Photo by mandymooo, Flickr
A recent attempt to reign in medical cannabis dispensary proliferation (supply and demand) seems to have gone a bit too far on certain issues. One issue in particular stands out to me because, while not a point of heavy contention, is a good reflection of the contrast between two distinct ways of viewing the role of government, the War on Drugs, and life in general.
There doesn’t seem to be much opposition to proposals to require medical marijuana caregivers and dispensary operators to submit to unconstitutional criminal background checks.
In Colorado, Senator Chris Romer’s infamous bill that seeks to establish a comprehensive regulatory framework for the state’s booming medical cannabis industry would require background checks and other arbitrary tests of “good moral character*” for anyone wishing to operate a dispensary.

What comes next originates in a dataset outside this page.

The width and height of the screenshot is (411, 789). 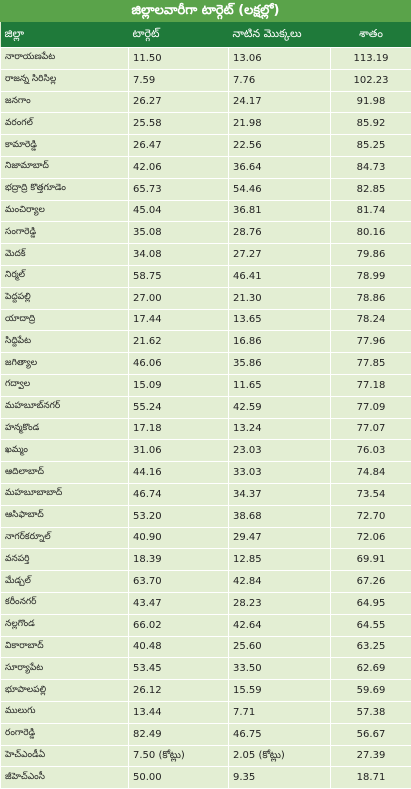 I want to click on table-cell: 66.02, so click(x=178, y=625).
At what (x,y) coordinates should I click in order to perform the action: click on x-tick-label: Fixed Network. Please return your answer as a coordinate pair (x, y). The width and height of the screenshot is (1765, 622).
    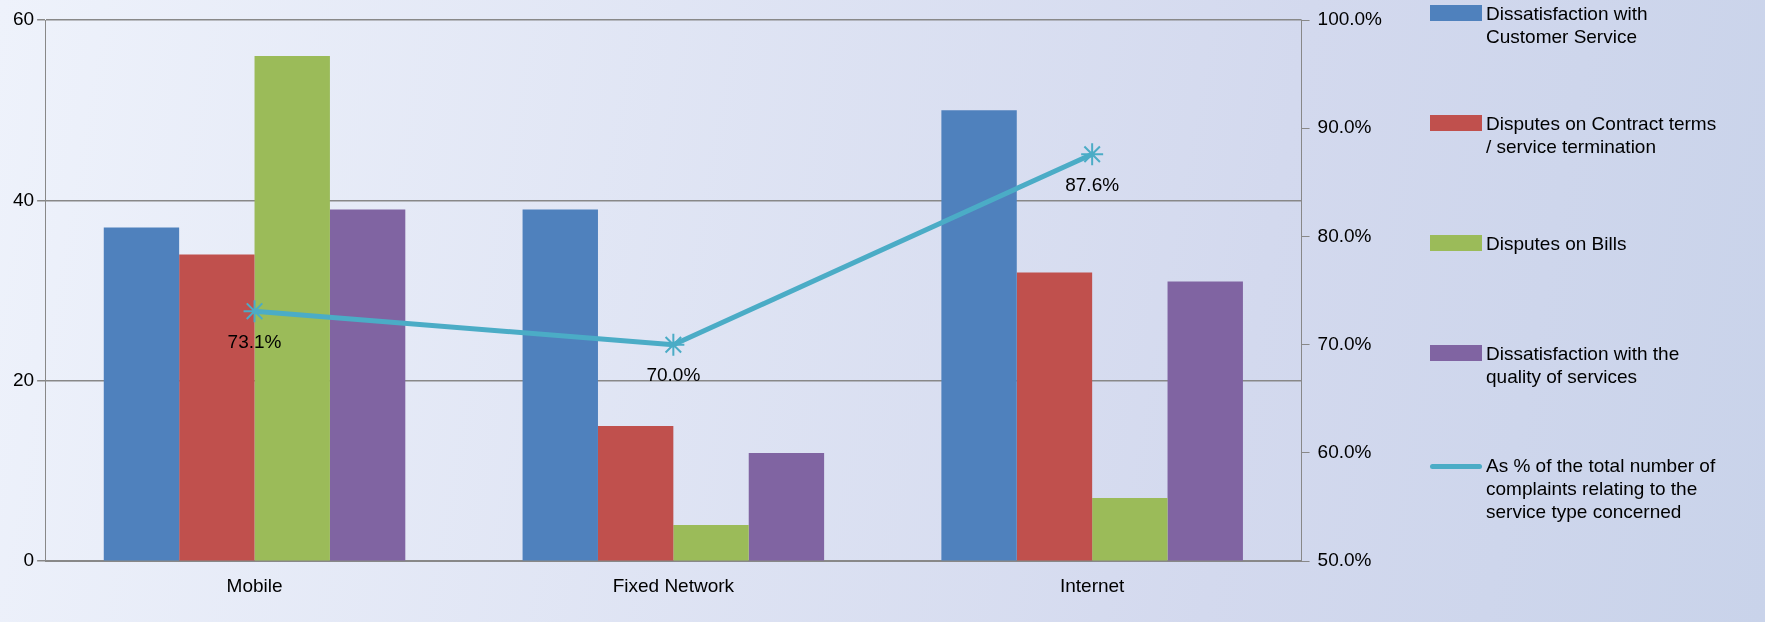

Well-known medical marijuana attorney Rob Corry, who helped Colorado patients overcome an arbitrary limit on the definition of “caregiver,” sent Romer a scathing letter refuting an early version of the legislation. The entire letter is a great read, but I especially appreciate the part that addresses background checks:
Criminal background checks as a requirement for serving as a caregiver are unconstitutional and unreasonably restrict patient choice of caregiver. Pursuant to the Colorado Constitution, Article XVIII § 14, the voters already defined a caregiver as an adult with a significant responsibility for the well-being of a patient, period. Not an adult who has lived an error-free life. Not an ordained saint, although some caregivers should qualify for that designation. The practical reality is that many caregivers, since they are knowledgeable in how to cultivate and produce marijuana, picked up criminal convictions at some point in their lives. These people now seek to turn their valuable knowledge into something that helps suffering patients. They should be welcomed to the business world, not shut out in the cold.
For victims of the War on Drugs, the punishment doesn’t end when they’re released from prison. The hysterical anti-drug machine, which peaked in the 1980s and 1990s, rendered Americans with prior drug convictions (not rape or murder – only drug) ineligible for federal college financial aid programs, barred de facto from most employment opportunities, socially ostracized, and laden with psychological damage resulting from the stress and humiliation of criminal trial and incarceration.
Staying true to the cruel whims of a social majority indifferent to the suffering of others, Romer’s bill sought (I use the past tense because Romer is apparently working on revisions, but I doubt there will be much opposition to the background check clause.) to strip away yet one more meaningful opportunity from the most vulnerable people in Colorado.
With proposals like this so readily accepted by a populace so cold to non-conventional behaviors, it’s no wonder recidivism rates in the United States, where punishment is preferred to rehabilitation, are well over half.
* The apparent and undeniable embrace of a narrowly-defined lifestyle compliant with the social, sexual, political, and intellectual parameters presently embraced by a particular coalition of protestant evangelical Christians and others who unwittingly adopt that coalition’s arbitrary moral code.